While Obama did not explicitly mention President Donald Trump in the video released Tuesday, he issued a stinging rebuke of the GOP, saying that “the Republicans occupying the White House and running the U.S. Senate are not interested in progress. They’re interested in power.”
“So our country’s future hangs on this election. And it won’t be easy. The other side has a massive war chest. The other side has a propaganda network with little regard for the truth. On the other hand, pandemics have a way of cutting through a lot of noise and spin to remind us of what is real, and what is important,” Obama added.
Referencing the ongoing coronavirus crisis, Obama added that he believes Biden has the “character and the experience to guide us through one of our darkest times and heal us through a long recovery,” and surround himself with a team that can guide the country through the ongoing pandemic.
“This crisis has reminded us that government matters. It’s reminded us that good government matters. That facts and science matter. That the rule of law matters. That having leaders who are informed, and honest, and seek to bring people together rather than drive them apart – those kind of leaders matter,” Obama said.
Obama also acknowledged the ideological shift in the party since he held the presidency, saying that he would not have run the “same race,” that he did during his successful 2008 campaign.
“I could not be prouder of the incredible progress that we made together during my presidency. But if I were running today, I wouldn’t run the same race or have the same platform as I did in 2008. The world is different; there’s too much unfinished business for us to just look backwards. We have to look to the future. Bernie understands that. And Joe understands that,” Obama said.
Obama also shared his support for Biden’s plan to expand his signature legislation, Obamacare, as the party continues to grapple with divisions over the issue of health care, and progressive calls for a single-payer system.
“We have to protect the gains we made with the Affordable Care Act, but it’s also time to go further. We should make plans affordable for everyone, provide everyone with a public option, expand Medicare, and finish the job so that health care isn’t just a right, but a reality for everybody.”
While the campaign trail remains off limits as the COVID-19 crisis continues, Obama concluded his video by telling viewers he will “see you on the campaign trail as soon as [he] can.”

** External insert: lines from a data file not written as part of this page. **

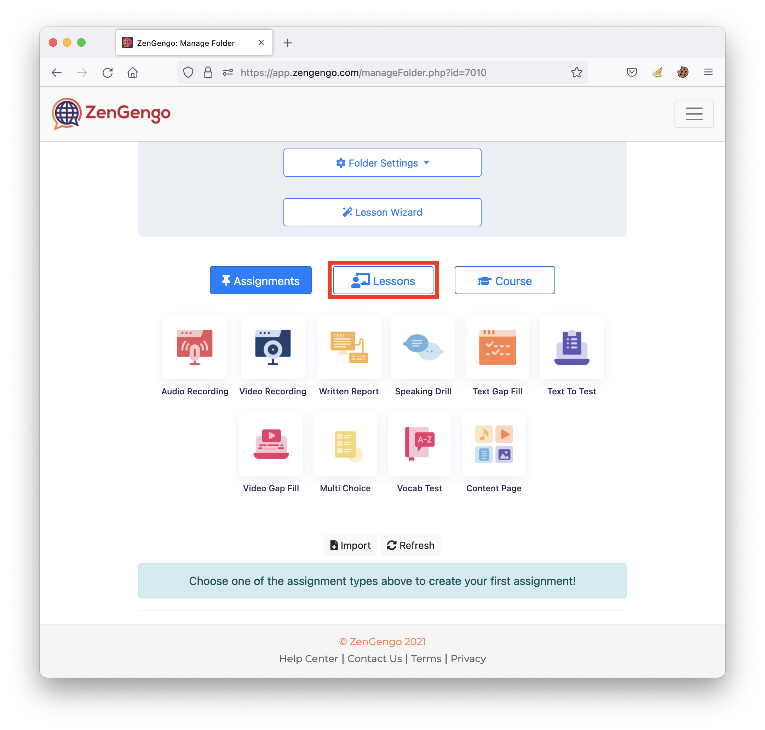The height and width of the screenshot is (730, 765).
Task: Launch the Lesson Wizard
Action: [382, 212]
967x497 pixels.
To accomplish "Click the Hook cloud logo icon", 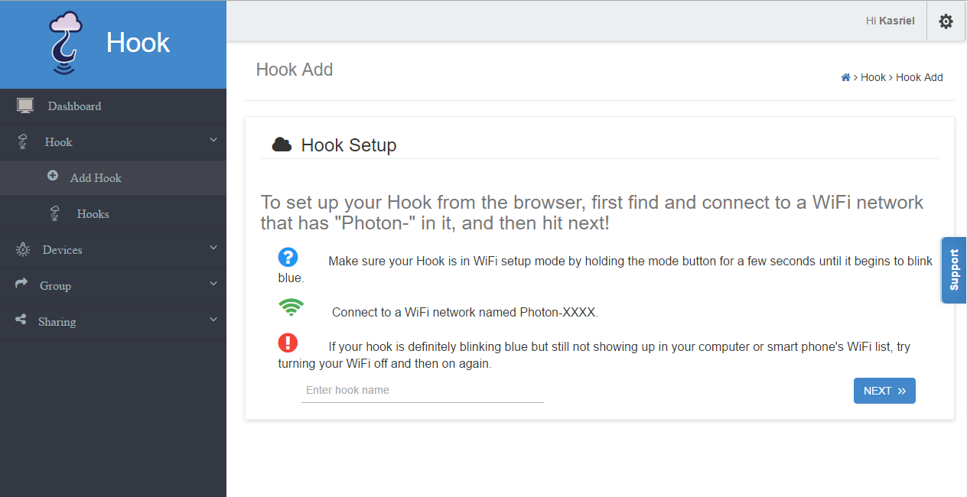I will [66, 44].
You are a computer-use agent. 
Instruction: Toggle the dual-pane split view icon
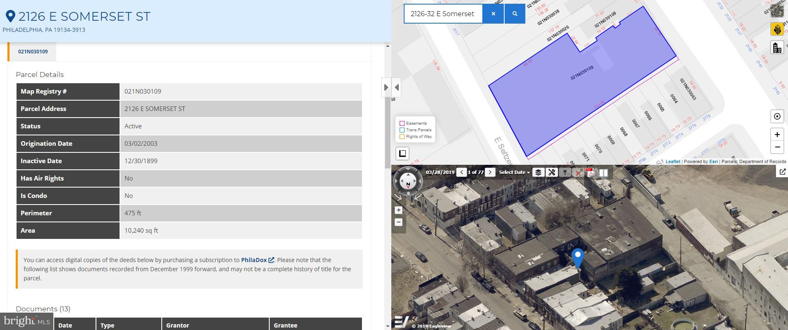[x=604, y=172]
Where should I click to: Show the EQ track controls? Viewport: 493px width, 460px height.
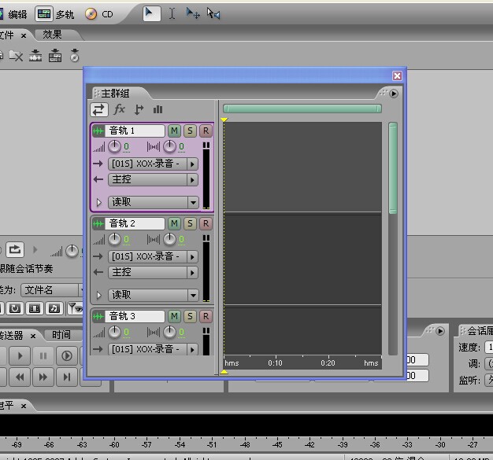[x=158, y=110]
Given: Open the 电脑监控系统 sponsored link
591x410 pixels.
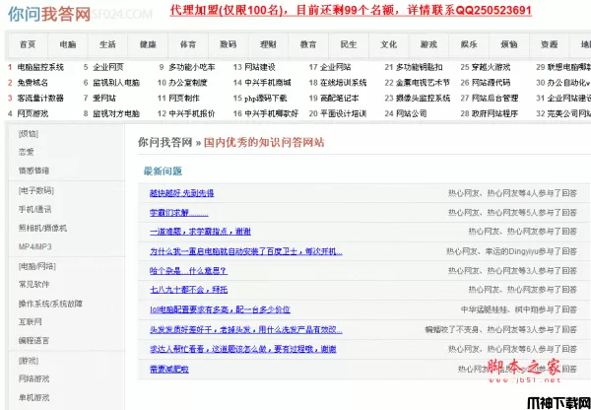Looking at the screenshot, I should (40, 67).
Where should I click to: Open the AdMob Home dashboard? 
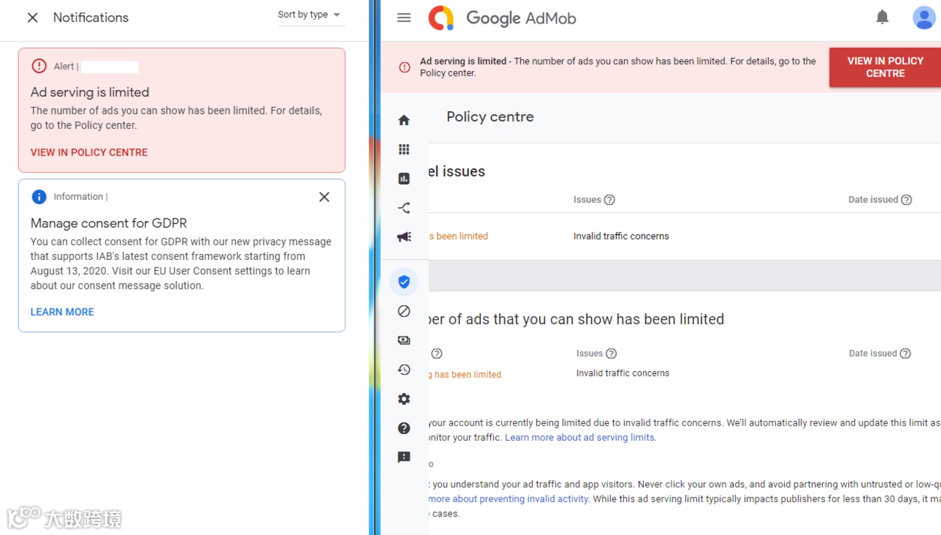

The announcement comes as Biden has continued to consolidate support within the Democratic party as the presumptive nominee. Sources familiar with former President Obama’s thinking had previously said he would hold off on an endorsement during the Democratic primary, citing his belief that “ a robust primary in 2007 and 2008 not only made him a better general election candidate, but a better president, too.”
Biden also weighed in on the former president’s endorsement shortly after entering the 2020 race, saying he asked the former president not to throw his support behind him.
“I asked President Obama not to endorse me,” Biden told reporters in Wilmington, Delaware the day he announced his candidacy. “Whoever wins this nomination should win it on their own merits.”
The endorsement will be the second show of party unity in the last two days following Vermont Senator Bernie Sanders’ announcement yesterday that he is backing Biden’s bid..
“Today, I am asking all Americans, I'm asking every Democrat, I'm asking every Independent, I'm asking a lot of Republicans to come together in this campaign to support your candidacy -- which I endorse,” Sanders said Monday on a joint livestream event on the nation’s economic response to the novel coronavirus.
Obama himself has spoken with several former 2020 candidates, including Sanders, in recent weeks about how to best position the Democratic Party to win in November, according to a source familiar with the conversations, and stressed that defeating Trump is “paramount.”